At a time when the market has benefited from consistent demand, declining inflation, and predictions of a lower interest-rate environment, the conflict in West Asia is emerging as a new variable for India’s real estate sector. Construction costs, developer profits, and homebuyer affordability might all be impacted by any protracted disruption that keeps energy prices high.
The consequences could affect borrowing rates, investment attitude, and demand in important housing segments in addition to increased input costs. The industry is keenly monitoring whether global developments start to impact the momentum created over the previous few years as developers manage cost challenges and purchasers deal with concerns about affordability.
Oil Shock Reaches Realty
Since over 85% of India’s crude oil needs are met by imports, the country’s real estate market is susceptible to changes in energy prices. Cement prices grew from Rs 333 to Rs 348 a bag between February and April 2026, and HRC steel prices rose by over 7%, indicating growing cost pressures throughout the construction value chain.
The impact of rising crude oil prices on building supplies and logistics is becoming more apparent, according to Aniket Dani, Director of Crisil Intelligence. He said that “the impact on construction costs is becoming more visible, although it remains manageable at present.”
In premium and supply-constrained markets, where “developers currently have some cushion through operational efficiencies and procurement discipline,” a sustained increase in input prices could eventually result in selective housing price increases, even though the cost escalation is currently manageable, according to Dani.
Cost Inflation Challenges Developers
Steel and cement alone account for about 35–40% of building expenditures, with raw materials making up about 60% of the total. According to industry assessments, if supply-chain disruptions and commodity inflation continue, overall construction costs might increase by 3–8%.
According to Rajeev Juneja, President of PHDCCI, “such pressures may reduce developer operating margins by 100-500 basis points.” Depending on the length of the commodity cycle and the degree of supply-chain disruptions, prolonged commodity inflation might have a negative impact on developer profitability.
According to Juneja, “developers may not be able to fully transfer the burden” in cheap and mid-income projects where customers are still extremely sensitive to EMI outgo. The ability to pass on greater expenses would differ between housing segments.
Housing Demand At Risk
In 2025, house sales in India’s major cities totaled around Rs 6–8 lakh crore, helped by declining inflation and anticipated lower financing costs. High crude oil prices, however, may prolong the cycle of interest rate easing and maintain inflationary pressures.

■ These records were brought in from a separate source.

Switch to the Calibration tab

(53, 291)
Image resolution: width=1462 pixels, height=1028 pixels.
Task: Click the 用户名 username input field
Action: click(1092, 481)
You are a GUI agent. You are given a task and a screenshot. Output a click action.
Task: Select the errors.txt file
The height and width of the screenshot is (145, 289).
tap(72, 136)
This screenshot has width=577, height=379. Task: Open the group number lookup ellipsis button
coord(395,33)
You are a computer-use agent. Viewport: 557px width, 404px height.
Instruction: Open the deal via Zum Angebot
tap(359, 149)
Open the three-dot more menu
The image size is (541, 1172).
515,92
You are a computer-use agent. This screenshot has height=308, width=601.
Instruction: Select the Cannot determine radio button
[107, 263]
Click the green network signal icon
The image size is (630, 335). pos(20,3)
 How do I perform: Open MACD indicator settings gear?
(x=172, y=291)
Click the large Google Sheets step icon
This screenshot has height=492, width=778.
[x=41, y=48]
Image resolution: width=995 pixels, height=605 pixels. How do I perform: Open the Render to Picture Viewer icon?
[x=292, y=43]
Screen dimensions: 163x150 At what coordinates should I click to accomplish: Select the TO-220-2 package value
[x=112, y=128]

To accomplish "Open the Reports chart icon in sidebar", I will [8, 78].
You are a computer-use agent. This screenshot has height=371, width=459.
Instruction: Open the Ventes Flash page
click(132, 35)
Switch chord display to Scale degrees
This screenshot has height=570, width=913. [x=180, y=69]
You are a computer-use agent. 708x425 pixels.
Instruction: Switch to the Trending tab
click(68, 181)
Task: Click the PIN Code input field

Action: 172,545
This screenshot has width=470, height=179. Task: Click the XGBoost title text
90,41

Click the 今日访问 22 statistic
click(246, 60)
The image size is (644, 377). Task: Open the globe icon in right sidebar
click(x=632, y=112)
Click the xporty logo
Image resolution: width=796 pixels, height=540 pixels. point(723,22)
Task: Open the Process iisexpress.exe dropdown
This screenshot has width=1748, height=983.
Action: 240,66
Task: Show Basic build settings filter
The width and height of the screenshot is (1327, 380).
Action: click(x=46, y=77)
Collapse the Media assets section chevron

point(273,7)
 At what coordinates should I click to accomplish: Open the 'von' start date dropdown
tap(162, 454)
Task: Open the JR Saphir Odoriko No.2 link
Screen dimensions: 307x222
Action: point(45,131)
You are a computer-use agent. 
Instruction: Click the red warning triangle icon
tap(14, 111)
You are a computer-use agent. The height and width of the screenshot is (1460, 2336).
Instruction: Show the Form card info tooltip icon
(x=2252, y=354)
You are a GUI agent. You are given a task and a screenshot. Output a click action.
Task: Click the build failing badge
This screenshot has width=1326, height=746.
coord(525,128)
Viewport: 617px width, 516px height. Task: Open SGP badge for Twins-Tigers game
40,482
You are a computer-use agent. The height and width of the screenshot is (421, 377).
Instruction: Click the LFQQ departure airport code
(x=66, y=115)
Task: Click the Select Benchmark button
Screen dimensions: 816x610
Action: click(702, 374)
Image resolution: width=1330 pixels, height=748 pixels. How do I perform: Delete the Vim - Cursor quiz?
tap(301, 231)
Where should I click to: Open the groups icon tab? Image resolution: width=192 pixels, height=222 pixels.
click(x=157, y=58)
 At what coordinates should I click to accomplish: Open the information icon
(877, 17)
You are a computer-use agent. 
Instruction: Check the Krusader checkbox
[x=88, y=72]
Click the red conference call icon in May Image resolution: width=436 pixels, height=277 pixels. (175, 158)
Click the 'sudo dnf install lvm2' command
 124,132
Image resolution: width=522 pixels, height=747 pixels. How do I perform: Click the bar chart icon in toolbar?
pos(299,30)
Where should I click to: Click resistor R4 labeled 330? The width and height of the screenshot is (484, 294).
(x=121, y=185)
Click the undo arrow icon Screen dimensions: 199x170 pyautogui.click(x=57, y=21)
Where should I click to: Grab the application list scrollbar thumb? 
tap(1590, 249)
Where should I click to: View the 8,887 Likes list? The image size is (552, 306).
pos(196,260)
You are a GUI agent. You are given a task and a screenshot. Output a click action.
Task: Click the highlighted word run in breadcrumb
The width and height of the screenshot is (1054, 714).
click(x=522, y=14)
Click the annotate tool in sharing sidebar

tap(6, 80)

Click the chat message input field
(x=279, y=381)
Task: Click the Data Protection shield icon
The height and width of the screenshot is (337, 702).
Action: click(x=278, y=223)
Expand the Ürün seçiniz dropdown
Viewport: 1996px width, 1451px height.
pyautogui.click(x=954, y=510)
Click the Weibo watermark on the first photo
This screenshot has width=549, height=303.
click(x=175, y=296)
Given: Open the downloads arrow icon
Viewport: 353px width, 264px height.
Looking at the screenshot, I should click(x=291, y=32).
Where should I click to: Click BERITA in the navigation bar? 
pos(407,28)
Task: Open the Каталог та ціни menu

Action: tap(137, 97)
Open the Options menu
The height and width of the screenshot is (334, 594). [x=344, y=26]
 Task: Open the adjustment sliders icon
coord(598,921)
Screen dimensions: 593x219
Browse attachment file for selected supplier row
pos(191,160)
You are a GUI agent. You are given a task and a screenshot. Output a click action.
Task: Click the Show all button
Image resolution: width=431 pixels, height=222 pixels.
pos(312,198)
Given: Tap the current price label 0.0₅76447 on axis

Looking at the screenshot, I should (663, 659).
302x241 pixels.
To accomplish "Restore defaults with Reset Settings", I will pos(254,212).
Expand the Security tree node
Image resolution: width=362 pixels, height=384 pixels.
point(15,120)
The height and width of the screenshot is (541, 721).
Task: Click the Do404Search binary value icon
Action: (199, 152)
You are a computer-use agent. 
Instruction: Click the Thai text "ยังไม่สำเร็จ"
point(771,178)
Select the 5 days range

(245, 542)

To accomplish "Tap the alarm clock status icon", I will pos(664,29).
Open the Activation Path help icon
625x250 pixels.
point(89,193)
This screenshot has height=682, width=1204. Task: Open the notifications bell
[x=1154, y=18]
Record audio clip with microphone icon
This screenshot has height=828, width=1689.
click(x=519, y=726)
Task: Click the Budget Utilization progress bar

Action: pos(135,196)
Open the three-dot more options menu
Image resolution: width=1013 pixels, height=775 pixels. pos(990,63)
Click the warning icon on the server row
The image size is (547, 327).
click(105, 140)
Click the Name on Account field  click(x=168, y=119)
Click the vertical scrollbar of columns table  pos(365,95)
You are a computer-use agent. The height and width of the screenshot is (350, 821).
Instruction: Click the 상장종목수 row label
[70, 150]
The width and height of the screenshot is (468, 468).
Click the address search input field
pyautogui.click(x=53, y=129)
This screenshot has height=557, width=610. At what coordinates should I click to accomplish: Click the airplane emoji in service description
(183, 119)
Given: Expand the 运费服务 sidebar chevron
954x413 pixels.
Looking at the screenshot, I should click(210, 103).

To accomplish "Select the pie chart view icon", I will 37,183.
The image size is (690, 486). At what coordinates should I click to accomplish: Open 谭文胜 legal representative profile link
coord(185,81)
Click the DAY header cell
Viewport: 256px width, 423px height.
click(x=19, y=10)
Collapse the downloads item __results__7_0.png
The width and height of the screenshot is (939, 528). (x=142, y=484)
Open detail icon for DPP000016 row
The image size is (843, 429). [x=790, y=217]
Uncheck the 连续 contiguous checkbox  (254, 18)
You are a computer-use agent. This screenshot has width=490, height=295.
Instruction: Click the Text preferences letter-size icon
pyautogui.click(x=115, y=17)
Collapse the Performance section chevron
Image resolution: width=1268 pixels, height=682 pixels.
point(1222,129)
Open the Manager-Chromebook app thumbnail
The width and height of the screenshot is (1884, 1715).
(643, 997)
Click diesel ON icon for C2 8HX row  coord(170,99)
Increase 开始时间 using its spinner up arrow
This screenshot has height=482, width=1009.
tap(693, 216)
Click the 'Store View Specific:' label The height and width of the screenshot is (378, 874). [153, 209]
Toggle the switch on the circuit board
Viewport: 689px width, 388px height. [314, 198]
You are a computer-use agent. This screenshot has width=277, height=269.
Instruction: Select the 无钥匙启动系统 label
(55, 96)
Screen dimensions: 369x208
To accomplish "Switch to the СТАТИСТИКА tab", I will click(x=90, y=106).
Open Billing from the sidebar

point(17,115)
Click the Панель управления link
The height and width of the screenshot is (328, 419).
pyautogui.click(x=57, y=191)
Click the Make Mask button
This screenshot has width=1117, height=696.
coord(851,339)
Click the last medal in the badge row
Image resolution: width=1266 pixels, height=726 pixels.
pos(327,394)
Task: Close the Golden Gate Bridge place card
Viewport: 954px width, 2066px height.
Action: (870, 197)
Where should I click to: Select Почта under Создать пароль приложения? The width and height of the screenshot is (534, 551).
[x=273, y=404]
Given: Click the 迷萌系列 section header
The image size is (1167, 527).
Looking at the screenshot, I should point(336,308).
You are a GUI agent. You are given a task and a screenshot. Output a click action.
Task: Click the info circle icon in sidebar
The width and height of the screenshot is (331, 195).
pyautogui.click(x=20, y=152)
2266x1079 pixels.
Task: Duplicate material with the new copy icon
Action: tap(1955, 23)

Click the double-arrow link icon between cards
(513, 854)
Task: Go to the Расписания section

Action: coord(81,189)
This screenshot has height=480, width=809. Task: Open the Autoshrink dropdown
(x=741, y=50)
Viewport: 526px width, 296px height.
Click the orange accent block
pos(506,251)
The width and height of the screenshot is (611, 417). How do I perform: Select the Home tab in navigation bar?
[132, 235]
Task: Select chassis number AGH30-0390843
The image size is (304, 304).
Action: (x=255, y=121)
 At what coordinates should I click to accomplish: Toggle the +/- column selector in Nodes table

Vimal Nadar, National Director and Head of Research at Colliers India, stated that the ongoing conflict in West Asia is likely to keep crude prices high in the near future. “The impact is likely to be seen across all economic sectors including real estate,” he added, adding that rising inflation may eventually affect credit costs and consumption levels.
According to Nadar, the trajectory of interest rates may be impacted by ongoing inflationary pressures. He added that home loan rates may approach 9% and “affect overall housing affordability, especially in the affordable and middle-income segments.”
Can NRIs Offset the Slowdown?
A substantial portion of India’s remittances, which reached a record USD 136 billion in FY25, come from Gulf countries. Strong NRI participation in premium and luxury property has been observed in cities like Kochi, Hyderabad, Mumbai, and Delhi-NCR, making the market vulnerable to changes in West Asian economic activity.
According to Dani, “luxury and premium projects attract a relatively higher share of overseas buyers,” therefore a protracted slowdown in the region would cause some slowing in foreign investments. He insisted, however, that domestic end-user demand continues to be the driving force behind the home market and that any uncertainty is more likely to cause postponed purchases than a dramatic decline.
Nadar identifies elements that could sustain demand abroad, suggesting that the future may not be entirely bleak. He added that “a depreciating rupee coupled with benign homebuying sentiments in the Middle East can create opportunities for NRI investors” and that “fresh opportunities” for investors could be created by a declining rupee and favorable homebuying mood among Indians living abroad.
Any deceleration in the inexpensive and middle-income segments may be partially offset by this demand, which could sustain luxury housing in some Tier-I cities.
Near-Term Headwinds Persist
Over the past few years, India’s residential market has continued to grow rapidly thanks to infrastructure development, urbanization, and rising desires for homeownership. In the coming months, the sector’s growth trajectory may be impacted by ongoing changes in overseas markets.
Juneja added that “housing may see some contraction in the short term” if borrowing costs stay high and affordability declines across important housing categories, adding that increased oil prices might complicate the Reserve Bank of India’s monetary policy stance and put further pressure on the rupee.
Juneja stated that “the long-term outlook for Indian housing growth remains intact” despite the short-term difficulties, pointing to structural factors like urbanization, infrastructural expansion, and persistent end-user demand that sustain the foundations of the industry.